The GT40 and Shelby Mustangs lead, alongside the Boss 302 and 429 and the limited Ford GT supercar. Within muscle, documented, numbers-matching, original cars in rare factory specs and colors command the strongest values, and clones trade far below genuine examples.
A Marti Report is an official document, drawn from Ford production records, that verifies how a specific Mustang or Ford was originally built - engine, transmission, options, color, and production figures. It is a gold-standard authenticity tool, and a documented, numbers-matching car trades at a large premium.
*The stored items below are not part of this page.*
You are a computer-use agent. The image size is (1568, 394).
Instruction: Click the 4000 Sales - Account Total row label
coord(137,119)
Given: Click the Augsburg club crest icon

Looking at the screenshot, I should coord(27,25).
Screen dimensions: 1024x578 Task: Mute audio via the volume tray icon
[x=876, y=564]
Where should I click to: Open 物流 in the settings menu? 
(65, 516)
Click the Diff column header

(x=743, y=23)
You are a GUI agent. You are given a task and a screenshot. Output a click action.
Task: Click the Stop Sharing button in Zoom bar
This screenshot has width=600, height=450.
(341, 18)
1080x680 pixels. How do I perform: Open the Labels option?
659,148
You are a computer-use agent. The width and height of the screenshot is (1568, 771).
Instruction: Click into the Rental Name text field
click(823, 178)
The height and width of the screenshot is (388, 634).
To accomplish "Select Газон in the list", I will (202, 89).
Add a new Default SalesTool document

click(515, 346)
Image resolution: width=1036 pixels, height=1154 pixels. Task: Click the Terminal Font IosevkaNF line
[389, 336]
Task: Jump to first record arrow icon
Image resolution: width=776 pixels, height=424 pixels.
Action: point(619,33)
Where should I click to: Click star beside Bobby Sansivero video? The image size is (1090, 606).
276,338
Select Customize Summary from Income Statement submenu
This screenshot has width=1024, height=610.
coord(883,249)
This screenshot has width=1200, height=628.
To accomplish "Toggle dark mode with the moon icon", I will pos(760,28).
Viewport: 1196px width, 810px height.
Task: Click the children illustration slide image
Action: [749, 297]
Clones can be enjoyable, well-built cars, but they trade far below genuine, documented Shelbys and do not appreciate the same way. The danger is paying real-Shelby money for a tribute, so a Marti Report, matching numbers, and specialist authentication are essential before buying.
Both the 2005-06 Ford GT and the later carbon-fiber GT are limited halo cars that have held value and appreciated, especially low-mileage, original examples. As limited-production supercars they behave differently from ordinary Fords, with mileage, originality, and provenance driving value.